Mais do que o funcionamento das instituições, a economia ou os media, «a escolarização em Português é o motor principal» que "obriga" os moçambicanos a lidarem com a Língua Portuguesa, sustenta a professora da Universidade Eduardo Mondlane, Perpétua Gonçalves.
Número 123 · 12 de Março de 2008 · Suplemento do JL n.º 977, ano XXVIII
No entanto, a escolarização em Língua Portuguesa é por alguns associada a elevados níveis de insucesso escolar, que rondavam até 2004 os 20% nos 1º e 2º ciclos do ensino primário, - em que estudavam em 2005 mais de 3,9 milhões de crianças -, mas que de acordo com os dados públicos mais recentes do Ministério da Educação se reduziram entretanto drasticamente.O insucesso dever-se-ia ao facto de os conteúdos serem em Português, transmitidos por professores que não dominariam o idioma a alunos que não o têm como língua materna. As necessidades de formação de professores são pois ciclópicas e não se esgotam no ensino primário. Nos dois ciclos do ensino secundário, o número de alunos passou de cerca de 121 mil em 2001 para 280 mil em 2005 e o número de professores quase duplicou atingindo os 5 mil em 2005.
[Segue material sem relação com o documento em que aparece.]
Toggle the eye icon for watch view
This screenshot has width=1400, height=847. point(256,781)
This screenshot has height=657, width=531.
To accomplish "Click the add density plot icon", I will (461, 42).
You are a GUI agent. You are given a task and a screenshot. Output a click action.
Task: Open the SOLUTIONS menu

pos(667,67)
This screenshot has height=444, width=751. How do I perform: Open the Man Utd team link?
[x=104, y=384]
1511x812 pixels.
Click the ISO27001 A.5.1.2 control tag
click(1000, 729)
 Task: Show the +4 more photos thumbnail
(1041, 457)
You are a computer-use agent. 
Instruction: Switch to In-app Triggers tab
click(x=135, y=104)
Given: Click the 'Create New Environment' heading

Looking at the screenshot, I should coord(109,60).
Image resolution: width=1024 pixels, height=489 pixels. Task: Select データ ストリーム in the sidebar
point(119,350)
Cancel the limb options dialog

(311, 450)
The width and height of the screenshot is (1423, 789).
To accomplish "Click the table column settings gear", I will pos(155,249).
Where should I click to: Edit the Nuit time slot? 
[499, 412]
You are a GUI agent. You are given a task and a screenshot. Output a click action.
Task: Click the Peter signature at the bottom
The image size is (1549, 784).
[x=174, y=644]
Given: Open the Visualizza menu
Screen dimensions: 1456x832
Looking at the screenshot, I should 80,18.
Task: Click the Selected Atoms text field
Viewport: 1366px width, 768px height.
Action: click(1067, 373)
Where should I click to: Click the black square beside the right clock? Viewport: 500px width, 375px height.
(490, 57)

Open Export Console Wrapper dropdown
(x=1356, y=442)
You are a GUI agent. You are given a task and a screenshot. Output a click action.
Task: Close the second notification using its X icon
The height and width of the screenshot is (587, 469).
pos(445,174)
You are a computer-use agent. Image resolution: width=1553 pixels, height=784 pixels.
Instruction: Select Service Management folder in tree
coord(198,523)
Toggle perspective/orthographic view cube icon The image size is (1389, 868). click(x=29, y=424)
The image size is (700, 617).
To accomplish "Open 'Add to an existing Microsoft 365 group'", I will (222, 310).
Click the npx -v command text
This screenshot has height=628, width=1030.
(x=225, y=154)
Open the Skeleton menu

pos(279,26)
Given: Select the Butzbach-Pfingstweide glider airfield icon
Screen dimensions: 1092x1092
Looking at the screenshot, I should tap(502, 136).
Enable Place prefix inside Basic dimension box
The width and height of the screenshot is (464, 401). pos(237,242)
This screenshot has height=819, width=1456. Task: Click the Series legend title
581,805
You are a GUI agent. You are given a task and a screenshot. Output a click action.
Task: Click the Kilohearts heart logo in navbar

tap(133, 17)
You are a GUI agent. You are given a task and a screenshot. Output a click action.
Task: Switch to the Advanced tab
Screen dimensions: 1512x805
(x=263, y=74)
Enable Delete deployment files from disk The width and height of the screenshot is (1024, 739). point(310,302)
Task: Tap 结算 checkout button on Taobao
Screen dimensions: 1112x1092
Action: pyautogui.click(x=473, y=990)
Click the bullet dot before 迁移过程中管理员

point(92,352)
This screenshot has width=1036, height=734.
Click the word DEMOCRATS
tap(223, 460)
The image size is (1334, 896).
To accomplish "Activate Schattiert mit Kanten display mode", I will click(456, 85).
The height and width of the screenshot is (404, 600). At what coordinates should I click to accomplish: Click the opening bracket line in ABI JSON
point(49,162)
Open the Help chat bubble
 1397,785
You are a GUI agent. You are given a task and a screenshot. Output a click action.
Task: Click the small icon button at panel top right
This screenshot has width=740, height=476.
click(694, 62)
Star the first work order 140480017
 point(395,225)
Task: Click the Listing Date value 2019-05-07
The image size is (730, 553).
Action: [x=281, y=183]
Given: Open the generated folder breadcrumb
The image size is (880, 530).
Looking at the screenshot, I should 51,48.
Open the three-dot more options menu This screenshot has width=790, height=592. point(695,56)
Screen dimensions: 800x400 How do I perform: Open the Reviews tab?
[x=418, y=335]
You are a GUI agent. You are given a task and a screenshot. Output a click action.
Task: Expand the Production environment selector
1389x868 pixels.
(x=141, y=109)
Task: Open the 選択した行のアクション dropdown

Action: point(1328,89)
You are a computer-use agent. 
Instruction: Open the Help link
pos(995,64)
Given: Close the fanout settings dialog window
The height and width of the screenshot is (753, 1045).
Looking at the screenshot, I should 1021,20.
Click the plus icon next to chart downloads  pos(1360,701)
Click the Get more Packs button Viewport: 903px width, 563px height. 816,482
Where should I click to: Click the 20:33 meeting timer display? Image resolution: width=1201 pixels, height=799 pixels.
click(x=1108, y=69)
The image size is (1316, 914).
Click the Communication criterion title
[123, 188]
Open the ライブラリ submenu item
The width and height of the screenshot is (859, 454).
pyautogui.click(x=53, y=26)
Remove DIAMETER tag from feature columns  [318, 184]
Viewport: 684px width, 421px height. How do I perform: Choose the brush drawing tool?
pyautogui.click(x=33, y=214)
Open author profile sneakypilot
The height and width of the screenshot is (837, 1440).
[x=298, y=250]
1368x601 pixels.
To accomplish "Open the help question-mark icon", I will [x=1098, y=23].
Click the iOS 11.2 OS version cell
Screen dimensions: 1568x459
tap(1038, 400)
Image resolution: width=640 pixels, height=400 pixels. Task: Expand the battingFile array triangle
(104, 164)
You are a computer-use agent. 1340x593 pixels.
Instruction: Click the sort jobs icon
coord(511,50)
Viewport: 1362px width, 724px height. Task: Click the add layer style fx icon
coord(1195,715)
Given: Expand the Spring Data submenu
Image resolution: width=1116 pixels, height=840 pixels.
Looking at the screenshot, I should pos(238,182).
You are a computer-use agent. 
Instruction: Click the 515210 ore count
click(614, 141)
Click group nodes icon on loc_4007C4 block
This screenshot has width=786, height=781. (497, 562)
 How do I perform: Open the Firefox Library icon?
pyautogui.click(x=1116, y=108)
É neste campo que o Instituto Camões (IC) tem actuado, através de um protocolo de cooperação com a Universidade Pedagógica (UP) de Moçambique, entidade responsável pela formação de professores no país.
A cooperação data já de 1988/89, mas foi em 2006 que um acordo, mais tarde protocolizado, entre as duas instituições, relativo ao Programa de Formação Contínua de Professores de Português para o Ensino Secundário, lhe deu uma nova dimensão.
O objectivo do programa, que é a mais importante acção de cooperação do Instituto Camões para a difusão da Língua Portuguesa, com um custo global estimado em cinco anos de cerca de 1,5 milhões de euros, é dispensar formação aos professores do ensino secundário moçambicano sem habilitação própria e que já se encontram e permanecem em exercício. Razão pela qual a modalidade escolhida para o curso, que confere o grau de bacharel, é «semi-presencial», o que obrigou a alteração dos currículos de formação.
Segundo a professora Marisa Mendonça, directora da Faculdade de Línguas da UP e coordenadora-geral do programa, cerca de 600 professores estão já em formação nos três primeiros anos do curso de quatro anos. Quando em 2010 terminar a vigência do actual protocolo, os números do projecto prevêem 380 bacharéis e 750 professores em formação. Do lado dos formadores estão envolvidos mais 80 docentes universitários moçambicanos.
Além do financiamento do programa, o IC participa através dos seus leitores na gestão do programa em duplas formadas com os seus pares da UP nos seis centros de Língua Portuguesa espalhados de sul a norte de Moçambique (Maputo, Gaza, Beira, Quelimane, Nampula e Niassa), que centralizam nas províncias as acções de formação.
No entender de Marisa Mendonça, «os grandes objectivos estão cumpridos» e o programa está mesmo nalguns aspectos «muito para além» dos seus propósitos iniciais.
Os formadores do programa têm também realizado «acções directas junto do corpo docente nas escolas secundárias ao nível dos distritos [inferior ao provincial]» e envolvido professores de outras disciplinas, o que não estava previsto inicialmente. O próprio corpo docente universitário tem sido objecto de acções de «capacitação», aprendendo a trabalhar num programa de formação semi-presencial. «O programa é muito mais do que foi pensado», considera Marisa Mendonça, que também destaca o crescimento da capacidade dos gestores do programa.
O aproveitamento escolar dos formandos em 2006, último ano de que está feito o balanço, oscila entre os 70 e 100%, conforme as disciplinas.
Marisa Mendonça sublinha o «espírito de autonomia muito marcado» que os professores em formação têm ganho no regime semi-presencial, que alterna semanas presenciais com semanas de trabalho autónomo.